7 JULY 1888, Page 1

Mr. Gladstone delivered an impromptu sort of speech at a

garden party at Hampstead on Saturday afternoon, in Mr. Holiday's grounds, which would have run off much more happily had the return for the Isle of Thanet been the return he had hoped for. As it was, there was a certain check to the enthusiasm of the occasion, as it had probably sketched itself out to his imagination while he still hoped for a triumph. However, Mr.

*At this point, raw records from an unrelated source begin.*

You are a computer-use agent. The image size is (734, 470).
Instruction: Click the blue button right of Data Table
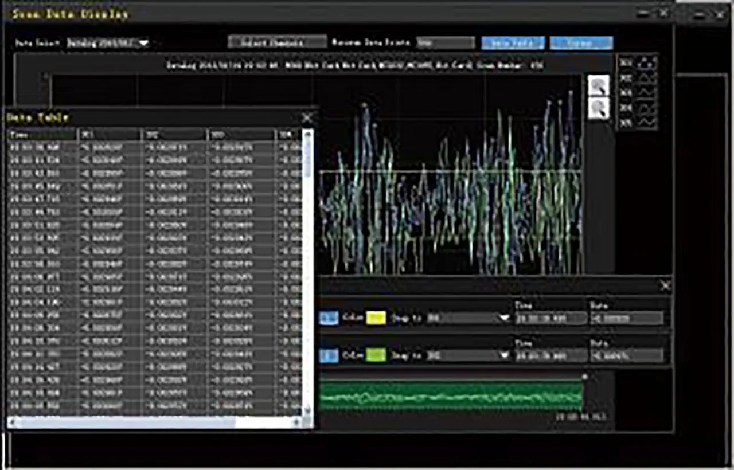click(x=581, y=43)
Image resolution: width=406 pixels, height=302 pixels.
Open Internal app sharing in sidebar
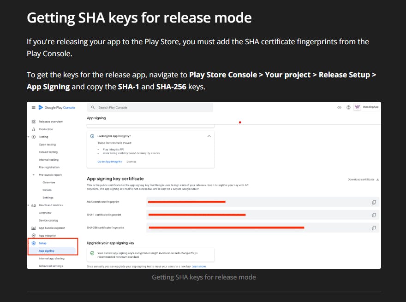point(52,259)
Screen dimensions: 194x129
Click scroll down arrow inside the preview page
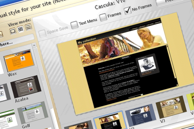pyautogui.click(x=177, y=85)
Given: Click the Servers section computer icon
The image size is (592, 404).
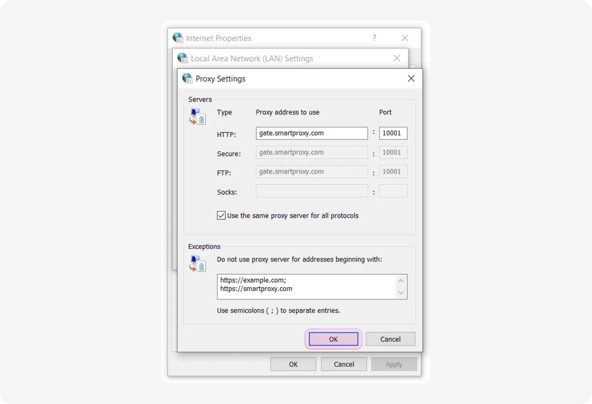Looking at the screenshot, I should click(198, 116).
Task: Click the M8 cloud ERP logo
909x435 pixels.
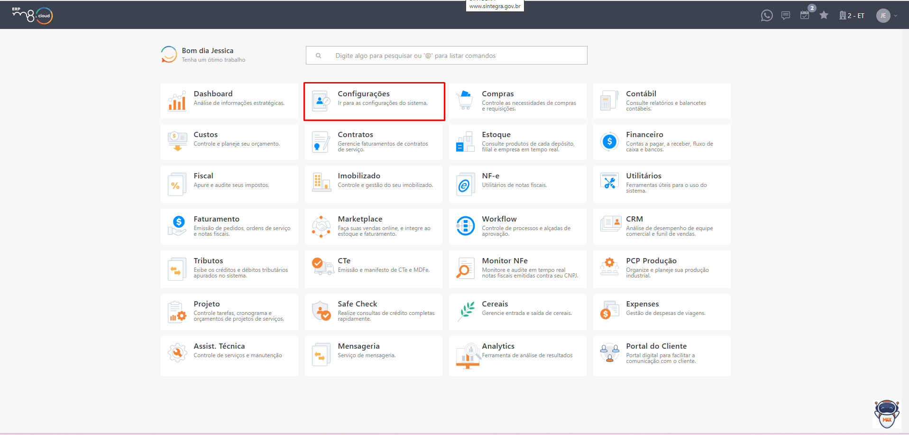Action: (x=32, y=15)
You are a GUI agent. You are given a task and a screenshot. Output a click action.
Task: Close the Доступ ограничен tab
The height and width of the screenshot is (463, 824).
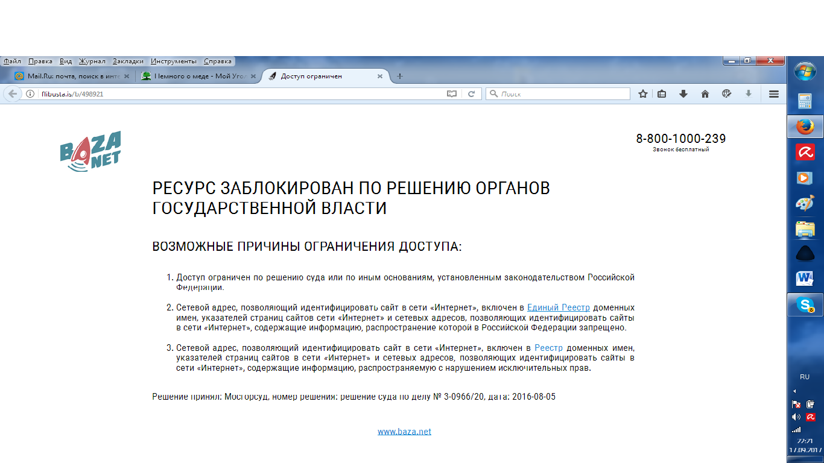click(x=380, y=77)
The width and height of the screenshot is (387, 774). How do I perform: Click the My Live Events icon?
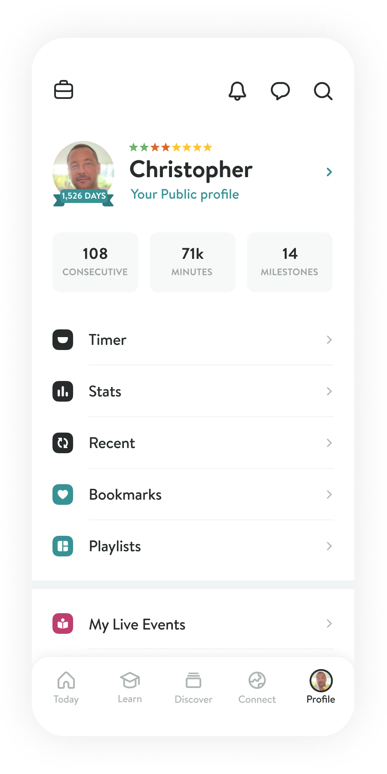(63, 624)

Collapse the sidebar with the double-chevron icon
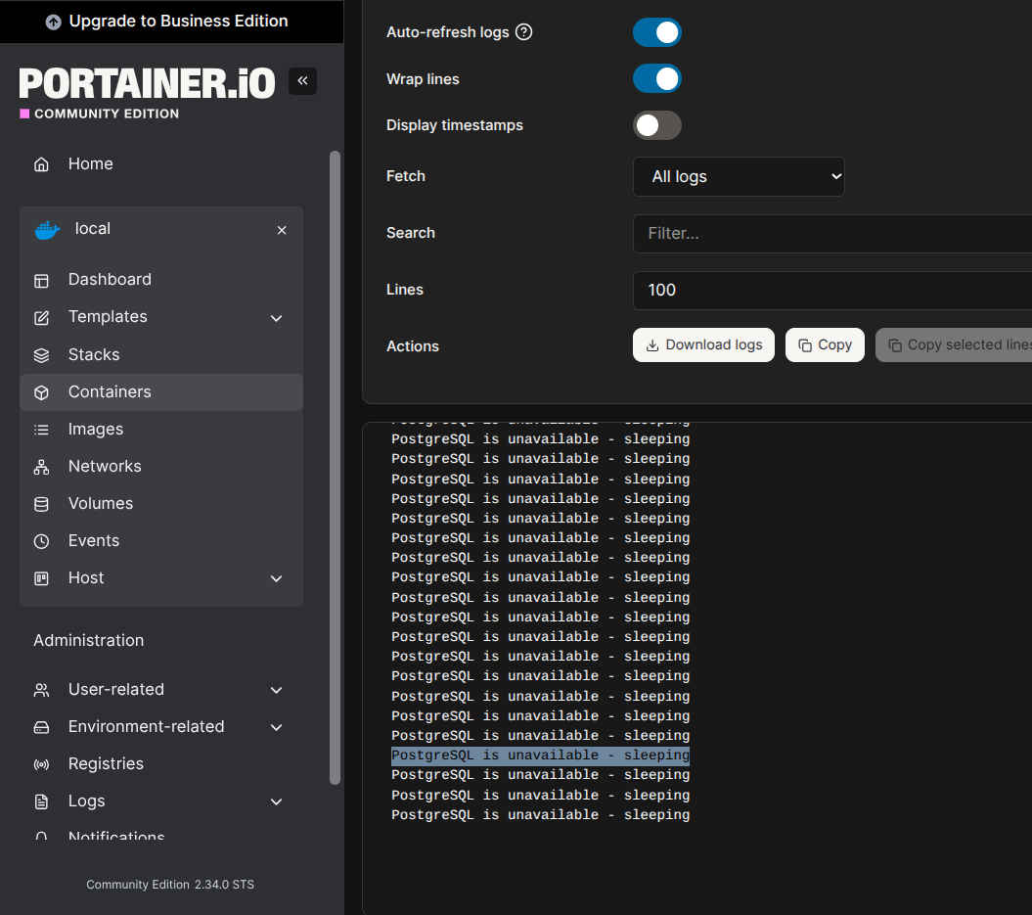click(302, 81)
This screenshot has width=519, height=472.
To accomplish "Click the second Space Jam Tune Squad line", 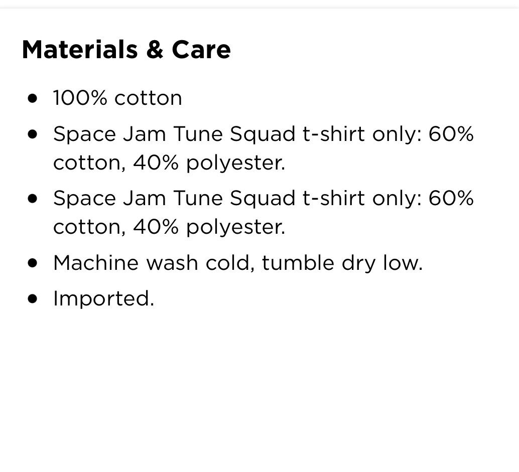I will click(x=264, y=199).
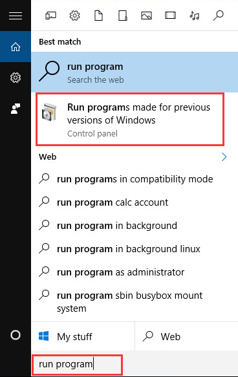Choose 'run program as administrator' suggestion
Image resolution: width=238 pixels, height=377 pixels.
click(120, 272)
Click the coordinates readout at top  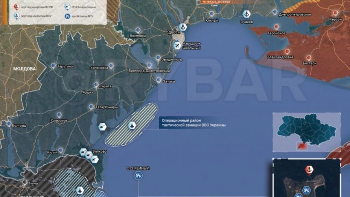216,2

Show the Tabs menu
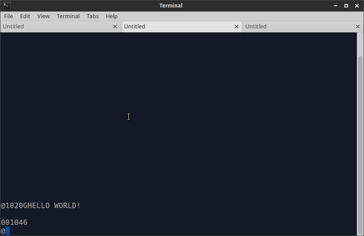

Gladstone was able to show satisfactorily enough that if at the next General Election he and his friends could reduce the hostile majority, not as much as it had been reduced since 1886 in the Isle of Thanet, but only as much as it had been reduced since 1885, they would win at the next appeal to the people, and with that satisfactory conviction he was obliged to content himself. He then went on to attack the Irish Resident Magistrates, and to apologise for the "Plan of Campaign" as the less of two evils, after the fashion of his recent speeches ; indeed, he did not scruple to say that the authors of the "Plan of Campaign "had to choose between this and leaving "the people to perish," a statement which, we believe, to be absolutely unfounded. Mr. Gladstone even exulted in Mr. Dillon's popularity in England, a popularity which, so far as it is real, seems to us very discreditable to English audiences, but which is certainly due much more to Mr. Gladstone's patronage of Mr. Dillon than to Mr. Dillon's own political achievements. Mr. Gladstone's influence is wide enough to secure popularity for a hundred Mr. Dillons, and he ought, therefore, to be a little more scrupulous in his drafts on the almost unlimited confidence of the Liberal Party.